Research Methods: Key Concepts & Design (Quick Reference)

Sample Size and Study Designs

n = number of participants; often very small in some designs (e.g., 1, 2, 4).
Small-n studies rely on descriptive/qualitative findings rather than broad generalization.
Cross-sectional designs: compare different ages at different times; not same individuals followed over time.

Strong correlation examples: r \approx 0.9 (closer to perfect) vs weaker correlation r \approx 0.6.
As one variable increases, the other may increase (positive correlation) or decrease (negative correlation).
Correlation does not imply causation: a relationship does not prove one variable causes the other.
Example: visual acuity unrelated to hair color; age may cause vision decline (confounding variable).
When describing relationships, distinguish correlation from causal mechanisms.
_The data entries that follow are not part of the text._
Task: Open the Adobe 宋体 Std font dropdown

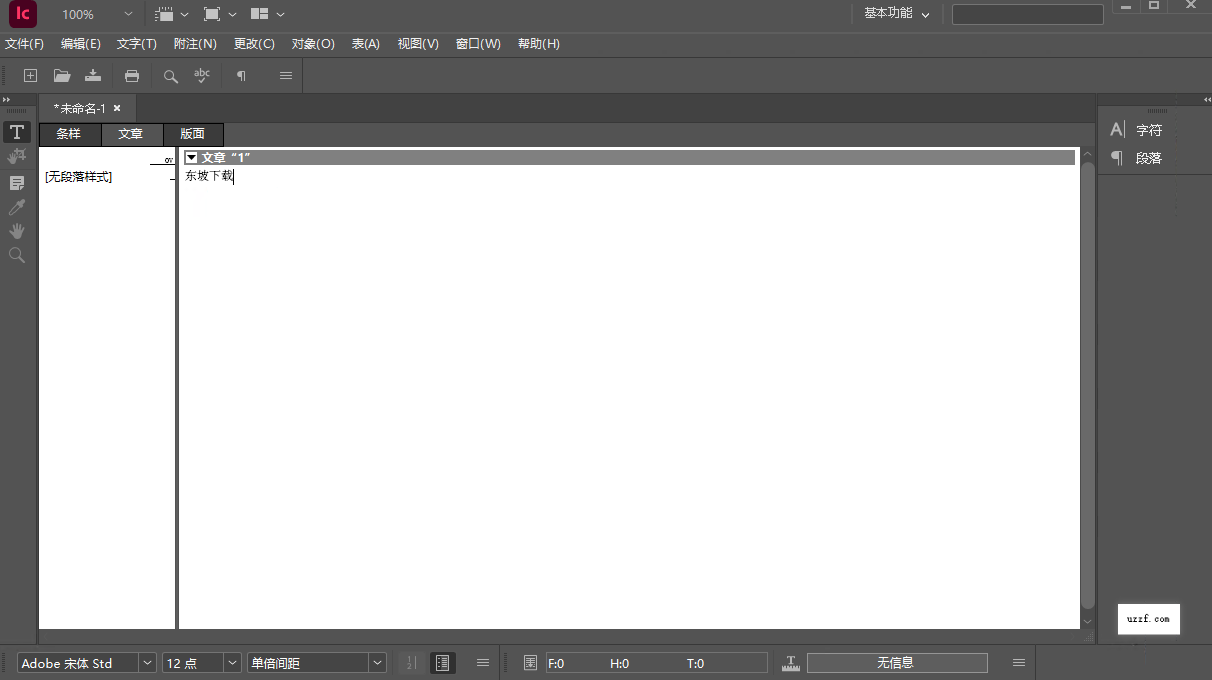Action: pos(147,662)
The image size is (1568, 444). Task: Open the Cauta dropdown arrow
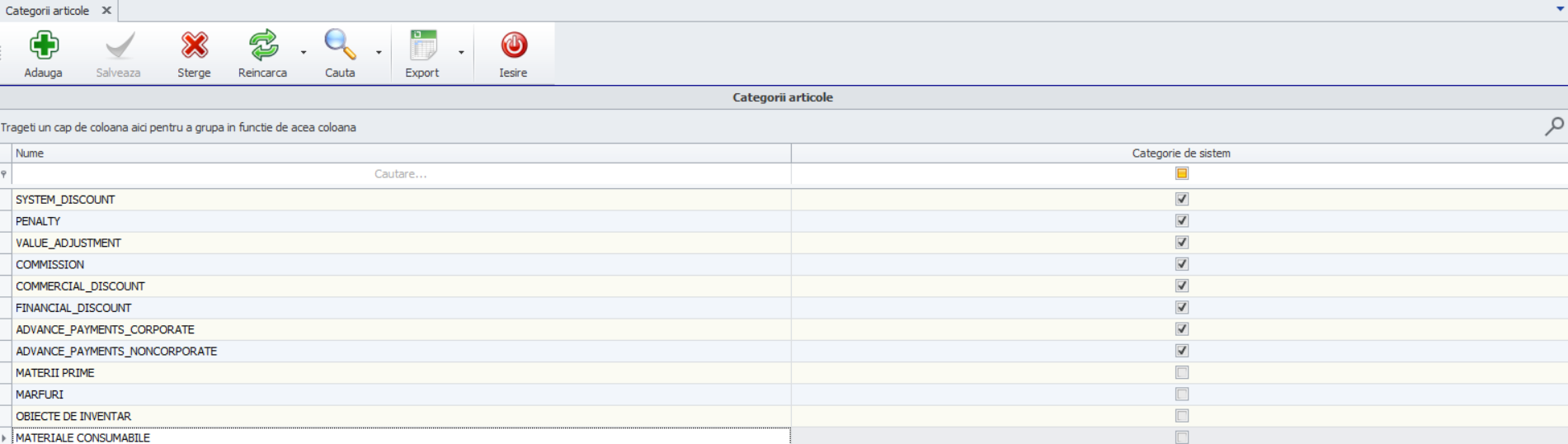(379, 53)
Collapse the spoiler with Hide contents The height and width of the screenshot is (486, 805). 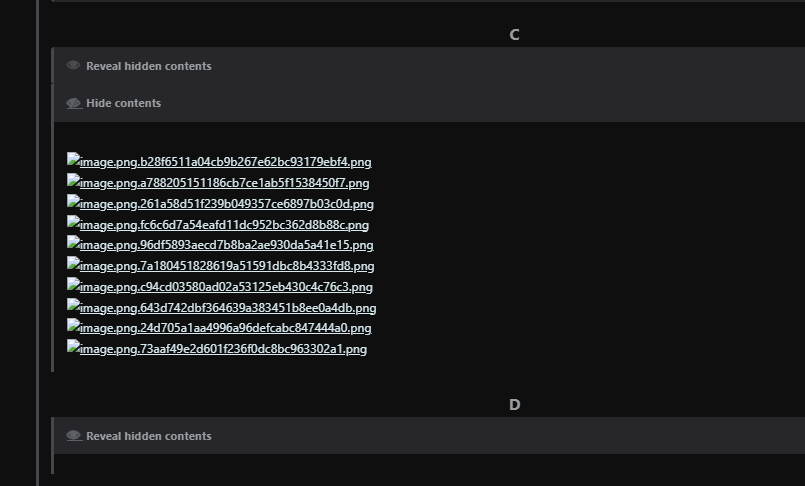pos(123,103)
True experiments: independent variable (IV) manipulated, dependent variable (DV) measured; random assignment to groups.
Placebo control: a sugar pill used to control for placebo effects in drug studies (e.g., antidepressants).
Example: methylphenidate (Ritalin) study: IV = drug, DV = activity level.
Observational designs often cannot establish causation due to lack of randomization and control of confounds.
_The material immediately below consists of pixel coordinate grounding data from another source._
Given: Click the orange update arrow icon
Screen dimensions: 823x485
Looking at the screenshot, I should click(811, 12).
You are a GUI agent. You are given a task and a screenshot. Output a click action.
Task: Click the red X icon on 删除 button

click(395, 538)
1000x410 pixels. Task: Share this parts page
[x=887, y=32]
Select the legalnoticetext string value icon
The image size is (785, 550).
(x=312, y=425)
Quasi-experiments: experiments without random assignment.
Limitations: less control over confounding variables; weaker causal inferences.
Validity concerns: sampling methods (e.g., every seventh person from a phone book) can threaten representativeness and conclusions.

Hard sciences (biology) and social sciences (sociology/psychology) rely on manipulating/measuring variables to infer effects.
Common denominator: you work with what exists in the system or you manipulate a variable to observe outcomes; you cannot arbitrarily alter everything.
Analogy: you can manipulate rocks in geology but cannot alter the fundamental biology of a person for a study; this shapes study design (true vs quasi-experiments).

The U.S. has among the lowest breastfeeding initiation and duration in the industrialized world.
U.S. also has high infant mortality in certain comparisons; correlations with breastfeeding rates are not proof of causation.
Observational notes: some groups (e.g., Asian women in the U.S.) have high breastfeeding rates but different health outcome profiles; avoid simplistic conclusions.
Key takeaway: observational trends require careful analysis of confounders (immune status, environment, access to care, etc.).

Understand what n means and its impact on conclusions.
Distinguish correlation from causation; identify potential confounders.
Differentiate between IV and DV; use proper control groups (placebo where appropriate).
Recognize when a study is quasi-experimental and interpret causality accordingly.
Consider sampling validity and cross-disciplinary contexts when evaluating research evidence.